Interception aspects form a chain on invocation where every aspect instance is a node in the chain, and the intercepted member is the last node.
An interception aspect can only invoke the next node in the chain. There is no way an aspect can invoke another node, or can access directly the intercepted member. This design ensures that aspects behave in a robust and consistent way in all situations.
Aspect types LocationInterceptionAspect and EventInterceptionAspect have several semantics (Get and Set for LocationInterceptionAspect; Add, Remove and Invoke for EventInterceptionAspect). All advices of the same aspect instance (one advice per semantic) logically belong to the same node in the chain of invocation. Therefore, when the implementation of the advice LocationInterceptionAspect.OnSetValue(LocationInterceptionArgs) invokes the method LocationInterceptionArgs.GetCurrentValue(), it actually invokes the Get semantic of the next node in the chain. If the aspect had used PropertyInfo.GetValue(Object) to get the value (as was usual in PostSharp 1.0), it would have invoked the first node in the chain!
In its early days, aspect-oriented programming (AOP) has been perceived as a dangerous technology. Aspects allowed to do anything with a program. Although AOP has been designed to improve the readability and maintainability of source code, it could actually have the opposite effect.
As goes the saying, with a sharp tool, one must pay greater attention.
PostSharp was designed to respect one of the most fundamental principles of software engineering: encapsulation. Encapsulation means the condition of being enclosed, as in a capsule. In object-oriented programming, the primary capsule is the class itself. Outside code communicates with the capsule through well-defined ports: public members. Outside code cannot modify what's inside the capsule. A well-designed capsule should check the validity of messages it receives or it sends - something called precondition and postcondition checking. The second level of encapsulation is the method: even inside a class, code should be designed so that the implementation of a method does not need to care about the implementation of another method.
Of course, it is possible to ignore the rules of encapsulation. But it would most probably result in poorly readable and maintainable code.
PostSharp actually allows you to break the first capsule: you can add advices to private members of a class. But it stops there: you cannot break the capsule of a method. Instead, you can enclose a method into a new capsule analog to a filter: the advice. When a method is enhanced by an advice, outside code seeking access to this method must go through its advice.
When a method is enhanced by several advices, every advice constitutes a filter that encloses not only the method, but all advices with lower priority.

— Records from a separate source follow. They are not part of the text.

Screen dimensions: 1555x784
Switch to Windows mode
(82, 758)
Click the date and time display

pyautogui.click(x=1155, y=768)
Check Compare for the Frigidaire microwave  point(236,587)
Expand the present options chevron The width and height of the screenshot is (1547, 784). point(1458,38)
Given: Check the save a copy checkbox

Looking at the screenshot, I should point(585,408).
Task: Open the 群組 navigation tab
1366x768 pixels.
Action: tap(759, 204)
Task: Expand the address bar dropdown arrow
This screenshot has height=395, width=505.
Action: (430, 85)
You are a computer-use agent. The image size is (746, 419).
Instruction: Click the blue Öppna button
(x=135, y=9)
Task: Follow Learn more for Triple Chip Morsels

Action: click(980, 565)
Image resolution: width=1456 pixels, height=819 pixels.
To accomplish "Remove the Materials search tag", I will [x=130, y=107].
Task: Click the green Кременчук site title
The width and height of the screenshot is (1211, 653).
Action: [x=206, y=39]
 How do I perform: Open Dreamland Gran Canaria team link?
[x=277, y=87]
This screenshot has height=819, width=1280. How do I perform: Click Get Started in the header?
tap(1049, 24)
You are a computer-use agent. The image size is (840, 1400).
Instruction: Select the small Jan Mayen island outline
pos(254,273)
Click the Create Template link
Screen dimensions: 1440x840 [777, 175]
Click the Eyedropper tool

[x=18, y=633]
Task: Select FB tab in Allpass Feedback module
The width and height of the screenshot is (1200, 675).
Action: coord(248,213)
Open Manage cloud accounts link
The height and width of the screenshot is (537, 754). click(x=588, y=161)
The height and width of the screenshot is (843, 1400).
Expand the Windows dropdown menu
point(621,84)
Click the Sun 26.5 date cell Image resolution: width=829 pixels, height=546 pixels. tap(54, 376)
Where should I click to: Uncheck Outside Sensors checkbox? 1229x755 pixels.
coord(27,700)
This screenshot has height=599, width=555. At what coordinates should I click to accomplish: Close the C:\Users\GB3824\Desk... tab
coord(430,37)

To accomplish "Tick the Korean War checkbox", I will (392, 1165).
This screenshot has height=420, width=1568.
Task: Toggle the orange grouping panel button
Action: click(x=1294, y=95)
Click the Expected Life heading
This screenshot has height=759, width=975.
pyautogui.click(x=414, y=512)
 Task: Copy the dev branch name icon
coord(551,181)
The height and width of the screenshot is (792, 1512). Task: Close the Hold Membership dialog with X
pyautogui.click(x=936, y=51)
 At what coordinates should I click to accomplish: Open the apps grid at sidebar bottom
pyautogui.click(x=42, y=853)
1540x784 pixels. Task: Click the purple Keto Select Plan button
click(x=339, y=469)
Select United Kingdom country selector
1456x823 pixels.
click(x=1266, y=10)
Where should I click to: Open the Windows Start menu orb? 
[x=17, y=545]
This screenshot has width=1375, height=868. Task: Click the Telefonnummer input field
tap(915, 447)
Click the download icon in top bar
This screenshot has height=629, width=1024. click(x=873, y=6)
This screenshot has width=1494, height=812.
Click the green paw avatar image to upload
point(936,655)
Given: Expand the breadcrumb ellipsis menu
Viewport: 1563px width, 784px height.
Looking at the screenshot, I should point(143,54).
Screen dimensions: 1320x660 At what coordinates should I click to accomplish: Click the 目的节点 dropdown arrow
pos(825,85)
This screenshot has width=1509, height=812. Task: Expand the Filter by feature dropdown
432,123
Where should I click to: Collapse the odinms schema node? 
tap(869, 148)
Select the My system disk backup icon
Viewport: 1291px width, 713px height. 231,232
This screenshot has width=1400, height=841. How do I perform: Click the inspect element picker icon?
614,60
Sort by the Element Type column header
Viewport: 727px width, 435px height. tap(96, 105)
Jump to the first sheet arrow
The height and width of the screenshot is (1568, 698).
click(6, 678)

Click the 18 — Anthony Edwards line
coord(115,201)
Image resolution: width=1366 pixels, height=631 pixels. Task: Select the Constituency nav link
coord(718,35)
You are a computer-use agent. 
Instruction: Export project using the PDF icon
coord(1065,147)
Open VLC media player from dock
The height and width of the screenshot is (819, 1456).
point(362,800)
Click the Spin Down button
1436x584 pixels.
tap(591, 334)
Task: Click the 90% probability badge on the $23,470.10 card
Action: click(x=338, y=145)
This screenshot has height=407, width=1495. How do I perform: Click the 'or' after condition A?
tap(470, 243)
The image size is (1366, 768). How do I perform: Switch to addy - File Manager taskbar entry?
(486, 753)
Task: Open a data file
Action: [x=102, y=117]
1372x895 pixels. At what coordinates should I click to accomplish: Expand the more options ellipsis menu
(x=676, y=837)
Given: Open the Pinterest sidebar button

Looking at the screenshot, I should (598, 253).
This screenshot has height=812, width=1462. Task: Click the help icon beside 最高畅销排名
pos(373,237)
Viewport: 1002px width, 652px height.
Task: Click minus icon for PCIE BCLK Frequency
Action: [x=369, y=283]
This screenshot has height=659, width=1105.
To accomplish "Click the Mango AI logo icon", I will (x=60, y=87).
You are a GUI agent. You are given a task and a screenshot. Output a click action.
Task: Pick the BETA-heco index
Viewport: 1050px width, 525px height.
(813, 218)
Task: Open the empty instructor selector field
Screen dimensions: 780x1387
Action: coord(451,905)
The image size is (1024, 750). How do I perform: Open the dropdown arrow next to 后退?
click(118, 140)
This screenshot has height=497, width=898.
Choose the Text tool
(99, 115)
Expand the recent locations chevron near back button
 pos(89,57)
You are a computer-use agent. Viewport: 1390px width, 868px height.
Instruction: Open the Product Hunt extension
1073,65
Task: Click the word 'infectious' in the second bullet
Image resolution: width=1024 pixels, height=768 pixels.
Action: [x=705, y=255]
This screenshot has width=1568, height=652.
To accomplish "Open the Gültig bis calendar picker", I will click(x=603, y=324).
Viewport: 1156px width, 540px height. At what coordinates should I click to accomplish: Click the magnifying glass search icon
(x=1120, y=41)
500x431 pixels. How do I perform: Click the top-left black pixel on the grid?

Methods have a single semantic: Invoke. Properties, fields and events have many multiple semantics. These members can be considered as a single capsule, and their semantics as different ports in the capsule.
Things can become more complex. Consider a property with a getter and a setter. The property is enhanced by an aspect of type LocationInterceptionAspect. The property setter is enhanced by a MethodInterceptionAspect with lower priority. From a logical point of view, the property is considered as a single capsule with two ports. The capsule is enclosed by two filters, one for each aspect. The aspect LocationInterceptionAspect filters both ports. However, MethodInterceptionAspect only filters the Set port. If the LocationInterceptionAspect invokes the Get semantic, it will be directed to the property getter, because there is no filter between the advice and the semantic. However, when the same aspect invokes the Set semantic, it will be directed to LocationInterceptionAspect as this filters lays in the way.
The Invoke semantic of EventInterceptionAspect is executed in invert order. Indeed, the message originates inside the capsule is emitted outside. For all other semantics, the message always comes from outside and is directed to the capsule.
When an advice is invoked, it receives an interface to the next node in the chain of invocation: an aspect binding. Every aspect type has its corresponding binding interface, exposed on a property of the advice argument object.
Binding objects are singletons. They are fully thread-safe and reentrant. They can be invoked in any situation. This contrasts with advice arguments, which may be shared among different advices and should not be used once the advice gave over control to the next node in the chain invocation.
As objects of type Arguments may be shared among different advices, some of which may modify the arguments, it may be safe to clone the object before the advice gives over control.
For run-time performance reasons, PostSharp does not access binding classes through their interface, but directly invokes their implementation. Implementation classes of binding interfaces are considered an implementation detail and should not be referred to from user code.